Defendant's Attorney:
Ronald F. Bozelko, for the appellee (named defendant
in the first case, plaintiff in the second case).
John R. DeMattia appeals from the judgments
of the trial court rendered in favor of Patricia
Mauro1 ordering the return to her of all sums that she
paid to DeMattia in connection with a real estate contract.
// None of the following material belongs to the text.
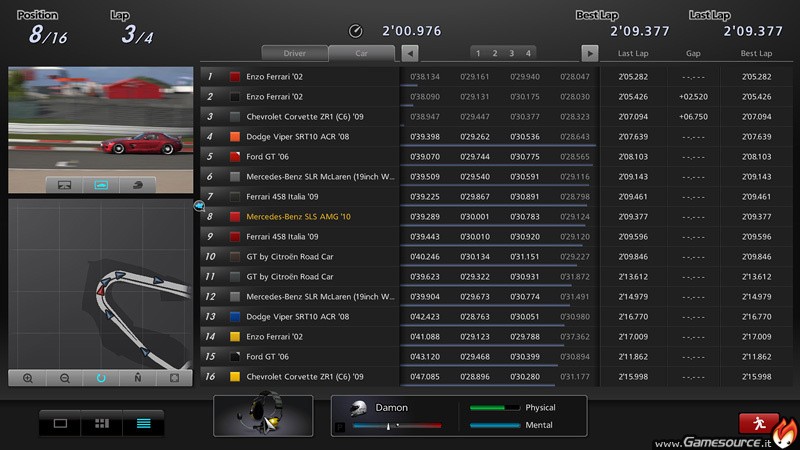This screenshot has width=800, height=450.
Task: Click the right arrow for next sectors
Action: [x=590, y=53]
2 On appeal, DeMattia claims that the court
improperly (1) found that as of July 31, 2000, Mauro
had obtained a mortgage commitment and was ready,
willing and able to complete the real estate closing,
(2) found that the period between June 15, 2000, the
contractually scheduled closing date, and October 24,
2000, was a reasonable time for Mauro to close and
(3) ordered all moneys paid to DeMattia, including the
second nonrefundable sum of $10,000, returned. We
affirm the judgments in part and reverse them in part.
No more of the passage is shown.